Source extract:
····················
A new global brand campaign created by Fallon Minneapolis for United Airlines artfully illustrates—through the use of animation—how an airline can help improve business travelers’ lives. "United is a great brand. It has a stature to it, and we wanted a unique look and feel that also elevated the brand," remarked Fallon group creative director Stuart D’Rozario. "That’s why we hit on illustration and animation."
The new United Airlines campaign comprises illustrated print ads—some of which feature work originally created for The New Yorker by such noted illustrators as Carter Goodrich, Rea Irvin and Charles Martin—and animated television spots crafted by the likes of Oscar winners Michael Dudok De Wit and Aleksander Petrov (Dudok De Wit and Petrov’s respective spots have yet to break), as well as two-time Academy Award nominee Joanna Quinn. SHOOT has chosen the charming "Interview," a :60 directed by Academy Award-nominated animators Wendy Tilby and Amanda Forbis of Acme Filmworks, Los Angeles, as Top Spot of the Week.
"Interview," which is animated in a fast, choppy style, follows a man through the process of a job interview. There is no dialogue. The spot is accompanied by a version of the George Gershwin classic "Rhapsody in Blue" (which has been featured in various incarnations in spots for United Airlines since the 1980s) arranged and produced by Elizabeth Myers and John Trivers of Trivers/Myers Music, Manhattan Beach, Calif.
As "Interview" opens, the main character is pulling up a window shade. It is obviously morning, and he has just awakened. His dog lounges in bed as the man tries on a variety of ties in an effort to achieve the right look. You can tell it is an important day given the amount of consideration he is giving to his wardrobe.
We then see a plane soaring through the sky, followed by a cab pulling up to a big city office building. The man gets into an elevator. When he looks down, he notices that he has on two different color dress shoes—one black, one brown. Flustered by the fashion faux pas, he sits down at a table and is interviewed by a panel of three people. After being grilled by them, we see the man walking down the street. He looks dejected. Clearly, he doesn’t think he is going to get hired.
Then, his cell phone rings. He answers it and jumps into the air jubilantly—it turns out he got the job after all.
Cut to a shot of a United Airlines stewardess walking down the aisle of a plane. She spots the man napping in his seat—a smile on his face—and pulls down the window shade next to him.
"Where you go in life is up to you. There’s an airline that can take you there—United. It’s time to fly," a male voiceover intones in the closing moments of the spot.
A NEW APPROACH
This new campaign marked United Airlines’ first foray into animation, according to Brian DiLorenzo, Fallon’s director of broadcast/North America. Meanwhile, the agency itself was fairly new to the genre. "We hadn’t done a tremendous amount of animation in the past at all here at Fallon," noted DiLorenzo, who said the agency’s production department—including senior producer Kate Talbott and producer Sofia Akinyele-Trokey—were eager to tackle the task. "To us, it was exciting," DiLorenzo remarked. "As a producer, you immediately go, ‘All right, this is something new.’ "
····················
Instructions:
[a] From the United Airlines campaign article, list every animator named as making a television spot for the campaign.
[b] Answer these questions from the United Airlines campaign article:
(i) How long is the "Interview" spot?
(ii) What colors are the two dress shoes the man notices in the elevator?
(iii) Who arranged and produced the version of "Rhapsody in Blue" used in the spot?
[c] Write the next paragraph of the United Airlines campaign article.
The items have no connection to the United Airlines campaign article.
····················
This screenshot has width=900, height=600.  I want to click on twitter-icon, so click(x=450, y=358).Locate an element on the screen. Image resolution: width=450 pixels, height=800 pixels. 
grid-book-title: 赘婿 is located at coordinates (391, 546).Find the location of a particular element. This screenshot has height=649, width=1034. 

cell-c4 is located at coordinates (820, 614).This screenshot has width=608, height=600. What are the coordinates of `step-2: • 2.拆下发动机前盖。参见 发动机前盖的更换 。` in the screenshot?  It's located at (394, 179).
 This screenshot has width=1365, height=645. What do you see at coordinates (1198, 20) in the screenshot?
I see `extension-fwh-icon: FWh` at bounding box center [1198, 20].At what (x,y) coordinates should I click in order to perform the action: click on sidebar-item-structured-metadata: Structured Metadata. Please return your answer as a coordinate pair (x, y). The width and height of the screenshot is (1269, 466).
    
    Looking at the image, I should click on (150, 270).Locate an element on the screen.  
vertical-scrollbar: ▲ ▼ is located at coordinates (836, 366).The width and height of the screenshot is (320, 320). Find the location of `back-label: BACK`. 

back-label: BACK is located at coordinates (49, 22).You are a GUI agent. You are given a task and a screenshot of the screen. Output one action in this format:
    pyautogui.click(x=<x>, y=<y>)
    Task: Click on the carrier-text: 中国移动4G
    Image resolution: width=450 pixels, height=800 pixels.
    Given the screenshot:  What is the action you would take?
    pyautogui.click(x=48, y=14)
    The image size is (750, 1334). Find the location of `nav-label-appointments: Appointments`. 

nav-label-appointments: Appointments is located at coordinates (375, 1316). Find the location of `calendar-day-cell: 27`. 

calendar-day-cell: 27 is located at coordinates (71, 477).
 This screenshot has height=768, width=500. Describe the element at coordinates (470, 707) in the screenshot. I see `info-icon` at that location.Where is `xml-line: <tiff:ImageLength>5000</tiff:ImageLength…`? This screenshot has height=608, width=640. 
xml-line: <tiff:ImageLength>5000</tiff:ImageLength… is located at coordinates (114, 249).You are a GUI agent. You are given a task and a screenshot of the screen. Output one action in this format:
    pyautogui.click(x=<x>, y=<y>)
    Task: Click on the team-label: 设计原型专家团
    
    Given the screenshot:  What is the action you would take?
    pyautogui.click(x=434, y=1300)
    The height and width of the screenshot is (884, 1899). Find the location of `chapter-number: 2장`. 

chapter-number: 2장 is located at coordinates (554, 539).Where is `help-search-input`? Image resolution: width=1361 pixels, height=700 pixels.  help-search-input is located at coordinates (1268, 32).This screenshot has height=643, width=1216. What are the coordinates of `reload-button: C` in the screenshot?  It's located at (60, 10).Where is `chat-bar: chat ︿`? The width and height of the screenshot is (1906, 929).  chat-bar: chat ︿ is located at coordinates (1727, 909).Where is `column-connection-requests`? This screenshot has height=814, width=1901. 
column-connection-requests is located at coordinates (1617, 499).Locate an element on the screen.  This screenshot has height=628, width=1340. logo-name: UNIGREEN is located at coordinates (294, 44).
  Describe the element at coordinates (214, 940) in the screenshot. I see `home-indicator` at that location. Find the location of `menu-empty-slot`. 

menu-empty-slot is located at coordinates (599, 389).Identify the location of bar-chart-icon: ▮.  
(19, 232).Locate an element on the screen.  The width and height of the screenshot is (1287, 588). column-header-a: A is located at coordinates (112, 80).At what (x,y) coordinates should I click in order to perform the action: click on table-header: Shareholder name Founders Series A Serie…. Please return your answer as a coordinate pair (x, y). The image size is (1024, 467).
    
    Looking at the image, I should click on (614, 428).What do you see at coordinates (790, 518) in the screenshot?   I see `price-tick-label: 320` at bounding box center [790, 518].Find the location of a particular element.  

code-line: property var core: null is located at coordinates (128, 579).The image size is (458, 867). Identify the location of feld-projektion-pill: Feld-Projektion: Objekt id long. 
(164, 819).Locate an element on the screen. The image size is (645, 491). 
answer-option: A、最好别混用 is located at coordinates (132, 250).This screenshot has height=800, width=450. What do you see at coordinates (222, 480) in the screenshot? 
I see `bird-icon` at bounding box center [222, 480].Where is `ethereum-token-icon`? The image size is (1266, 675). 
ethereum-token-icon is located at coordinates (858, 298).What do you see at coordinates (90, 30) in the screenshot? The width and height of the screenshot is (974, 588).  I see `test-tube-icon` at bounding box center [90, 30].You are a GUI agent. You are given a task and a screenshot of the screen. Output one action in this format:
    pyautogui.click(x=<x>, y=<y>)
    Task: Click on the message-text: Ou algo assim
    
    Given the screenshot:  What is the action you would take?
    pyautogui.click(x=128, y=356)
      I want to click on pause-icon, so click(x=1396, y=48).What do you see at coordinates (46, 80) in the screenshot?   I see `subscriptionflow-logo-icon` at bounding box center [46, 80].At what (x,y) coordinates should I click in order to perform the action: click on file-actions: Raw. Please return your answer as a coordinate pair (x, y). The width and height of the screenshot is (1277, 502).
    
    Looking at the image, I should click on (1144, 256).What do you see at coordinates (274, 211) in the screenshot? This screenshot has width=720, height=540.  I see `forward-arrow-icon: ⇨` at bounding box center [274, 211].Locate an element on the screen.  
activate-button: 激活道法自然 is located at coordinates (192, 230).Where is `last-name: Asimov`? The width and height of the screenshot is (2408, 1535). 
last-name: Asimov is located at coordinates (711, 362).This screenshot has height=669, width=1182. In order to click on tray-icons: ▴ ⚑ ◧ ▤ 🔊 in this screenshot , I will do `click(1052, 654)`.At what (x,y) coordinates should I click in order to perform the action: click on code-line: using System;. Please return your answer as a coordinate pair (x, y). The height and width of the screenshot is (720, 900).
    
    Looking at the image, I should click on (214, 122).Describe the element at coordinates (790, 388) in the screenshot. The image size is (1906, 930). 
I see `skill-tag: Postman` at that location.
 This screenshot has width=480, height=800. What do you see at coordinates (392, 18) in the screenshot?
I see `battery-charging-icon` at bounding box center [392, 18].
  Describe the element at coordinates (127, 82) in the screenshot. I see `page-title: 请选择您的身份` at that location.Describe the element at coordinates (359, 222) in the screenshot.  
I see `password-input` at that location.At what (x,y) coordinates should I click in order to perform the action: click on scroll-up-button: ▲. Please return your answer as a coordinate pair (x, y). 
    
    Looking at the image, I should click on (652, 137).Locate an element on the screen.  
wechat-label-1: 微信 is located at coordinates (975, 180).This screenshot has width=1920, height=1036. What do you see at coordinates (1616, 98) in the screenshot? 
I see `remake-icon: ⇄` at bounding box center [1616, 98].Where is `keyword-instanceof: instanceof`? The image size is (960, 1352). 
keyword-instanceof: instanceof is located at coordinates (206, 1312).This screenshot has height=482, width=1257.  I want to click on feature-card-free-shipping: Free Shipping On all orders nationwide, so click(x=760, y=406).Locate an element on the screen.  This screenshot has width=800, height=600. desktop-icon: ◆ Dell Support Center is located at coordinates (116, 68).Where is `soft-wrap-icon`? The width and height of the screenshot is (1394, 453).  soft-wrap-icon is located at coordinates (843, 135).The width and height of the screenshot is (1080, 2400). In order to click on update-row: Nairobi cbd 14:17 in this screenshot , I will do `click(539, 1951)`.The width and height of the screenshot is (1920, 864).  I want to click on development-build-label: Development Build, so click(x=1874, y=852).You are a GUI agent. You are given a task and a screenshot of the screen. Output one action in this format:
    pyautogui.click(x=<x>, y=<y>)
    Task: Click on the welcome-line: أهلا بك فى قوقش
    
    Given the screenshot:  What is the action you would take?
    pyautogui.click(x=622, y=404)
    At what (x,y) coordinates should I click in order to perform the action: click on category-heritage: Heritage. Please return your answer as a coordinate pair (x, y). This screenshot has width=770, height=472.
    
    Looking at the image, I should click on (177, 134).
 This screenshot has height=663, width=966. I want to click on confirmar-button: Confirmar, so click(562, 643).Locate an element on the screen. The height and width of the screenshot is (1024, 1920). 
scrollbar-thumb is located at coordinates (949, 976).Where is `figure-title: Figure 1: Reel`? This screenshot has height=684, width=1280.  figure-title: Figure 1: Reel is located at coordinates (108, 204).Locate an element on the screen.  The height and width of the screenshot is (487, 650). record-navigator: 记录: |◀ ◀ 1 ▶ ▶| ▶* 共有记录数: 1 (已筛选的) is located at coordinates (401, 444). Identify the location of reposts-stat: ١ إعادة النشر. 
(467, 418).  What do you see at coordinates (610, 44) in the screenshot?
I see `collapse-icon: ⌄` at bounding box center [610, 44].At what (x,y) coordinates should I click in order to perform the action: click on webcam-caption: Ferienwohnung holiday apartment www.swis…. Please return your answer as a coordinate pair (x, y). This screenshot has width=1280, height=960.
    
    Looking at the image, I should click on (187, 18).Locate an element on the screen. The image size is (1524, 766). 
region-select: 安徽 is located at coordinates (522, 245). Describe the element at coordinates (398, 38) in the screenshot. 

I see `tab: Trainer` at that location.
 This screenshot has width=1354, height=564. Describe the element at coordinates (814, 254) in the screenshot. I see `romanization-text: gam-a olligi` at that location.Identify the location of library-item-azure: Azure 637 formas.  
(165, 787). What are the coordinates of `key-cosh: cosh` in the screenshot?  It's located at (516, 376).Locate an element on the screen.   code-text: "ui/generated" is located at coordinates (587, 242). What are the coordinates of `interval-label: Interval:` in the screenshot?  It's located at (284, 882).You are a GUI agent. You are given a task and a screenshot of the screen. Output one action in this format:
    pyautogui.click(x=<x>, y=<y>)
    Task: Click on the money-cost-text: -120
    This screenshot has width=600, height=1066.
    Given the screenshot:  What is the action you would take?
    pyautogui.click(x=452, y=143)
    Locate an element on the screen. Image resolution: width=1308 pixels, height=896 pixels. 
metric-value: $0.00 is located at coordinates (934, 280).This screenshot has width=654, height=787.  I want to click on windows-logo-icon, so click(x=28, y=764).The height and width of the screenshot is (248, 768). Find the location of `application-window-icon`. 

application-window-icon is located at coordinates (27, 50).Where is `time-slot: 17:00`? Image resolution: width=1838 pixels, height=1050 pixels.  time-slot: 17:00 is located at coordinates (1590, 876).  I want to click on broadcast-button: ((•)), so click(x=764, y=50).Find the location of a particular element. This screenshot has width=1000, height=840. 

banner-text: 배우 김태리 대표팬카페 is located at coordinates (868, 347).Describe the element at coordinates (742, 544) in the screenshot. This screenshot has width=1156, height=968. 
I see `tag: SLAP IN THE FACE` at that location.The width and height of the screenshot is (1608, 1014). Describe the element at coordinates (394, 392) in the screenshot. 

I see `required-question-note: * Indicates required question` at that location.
····················
Task answers:
[a] Michael Dudok De Wit, Aleksander Petrov, Joanna Quinn, Wendy Tilby, Amanda Forbis

[b]
(i) 60 seconds (a :60)
(ii) One black, one brown
(iii) Elizabeth Myers and John Trivers of Trivers/Myers Music, Manhattan Beach, Calif.

[c]
The first step in the process was finding animators. DiLorenzo said the agency sought out talent who could bring a story to life and inject it with warmth.
Fallon ultimately selected Calgary, Alberta-based Tilby and Forbis for "Interview" on the basis of their When the Day Breaks. The film, which tells the story of a pig named Ruby whose life takes an unexpected turn after she witnesses the death of a stranger, was nominated for an Academy Award for Best Animated Short in 2000.
At the outset of the United Airlines project, Fallon gave Tilby and Forbis a brief that outlined the story. Based on that outline, the directors were asked to write a more extensive treatment. "They said, ‘Have your way with it,’ " Forbis recalled. "They weren’t rigid at all."
Tilby and Forbis essentially used the premise given to them, adding small touches, including the black and brown shoe bit.
Once the agency signed off on the treatment, the directors got to work just after Christmas, using the techniques they perfected while making When the Day Breaks. First, they shot digital video of actors—actually neighbors and friends—performing the actions seen in the spot. Their neighbor Mike Hessler played the most pivotal role—that of the man going on the job interview.
After the footage was shot, it was imported into iMovie where the best takes were selected. Those takes were then imported into After Effects where shots were weeded down and timed to the animatic. The resulting QuickTimes were transferred into Flash, so that drawings could be made on top of the live action to create the characters. For example, the main character’s features were altered and exaggerated. "For a while, we were worried he looked a little too much like Ben Affleck who has been so overexposed," Tilby said.
The images were then printed out to paper and painted by hand using oil sticks. When asked if the painting could have been done in the computer, Forbis responded, "You can’t replicate that look in the computer. A lot of people think computers can do everything and imitate every aspect of real life, but they have a very difficult time replicating an activity like painting."
When the painting was finished, Tilby and Forbis packaged the artwork and sent it off to Acme Filmworks to be scanned, assembled and colored. "We have cats so let me tell you, there was a lot of cleaning to do," Tilby shared, laughing. It turns out that the directors’ two felines insisted on being on the worktable while Tilby and Forbis toiled. "Cat hairs and dirt are quite easy to get out in the computer," Tilby said, adding, "We would have been a bit more careful otherwise."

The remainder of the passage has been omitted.